The only ray of hope for the Conservati­ves is the distinct lack of enthusiasm for Sir Keir Starmer and Labour. In sharp contrast to 1997 before Tony Blair’s landslide victory there is little excitement about a forthcomin­g Labour government and absolutely none of that “Things can only get better” vibe.

I suspect voters can see that Sir Keir is a slippery individual when it comes to policy, with a record of U-turns and broken promises that earned him the nickname Captain Hindsight.

For example, he quickly abandoned many of the left-wing pledges, such as nationalis­ing public utilities and abolishing university tuition fees, that he made in his campaign to become leader after Jeremy Corbyn’s election defeat in 2019.

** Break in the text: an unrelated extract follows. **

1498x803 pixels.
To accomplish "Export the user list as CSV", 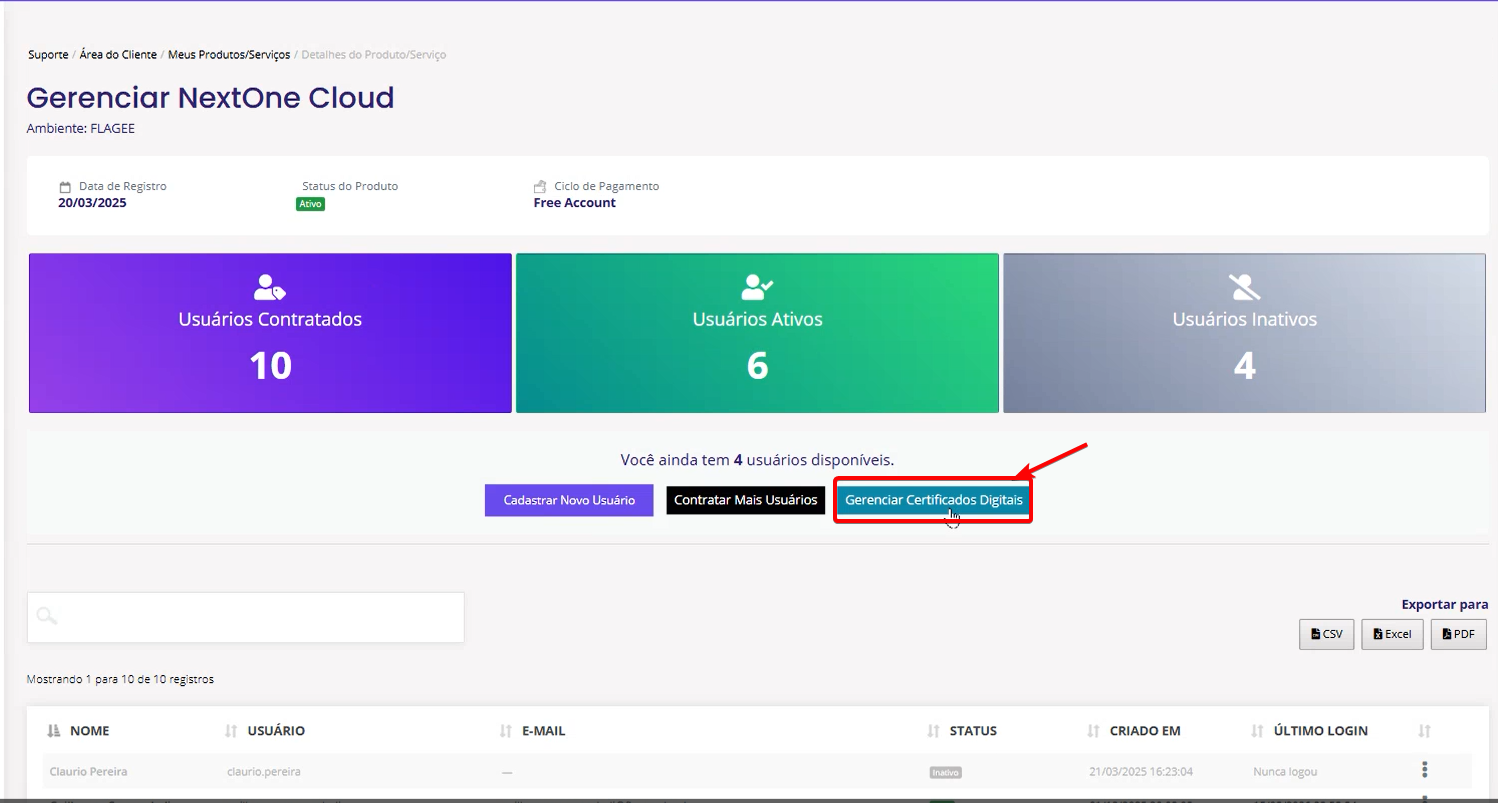I will click(x=1326, y=634).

And the flagship policy of a £28bn green investment plan was unceremoni­ously dumped earlier this year.

All that is left is a hollowed out shell with little detail on how the party will stimulate growth, provide jobs, tackle crime, improve health care and education, bring people off benefits, and stem illegal immigratio­n (other than opposing every single effort the current government has made to deal with this problem).

Labour appears to think that rather than offering a positive vision for the future, all it has to do is lie low, keep vague on policy details, and hope that completely fed up voters give them a chance. The depressing thing is they could well be right.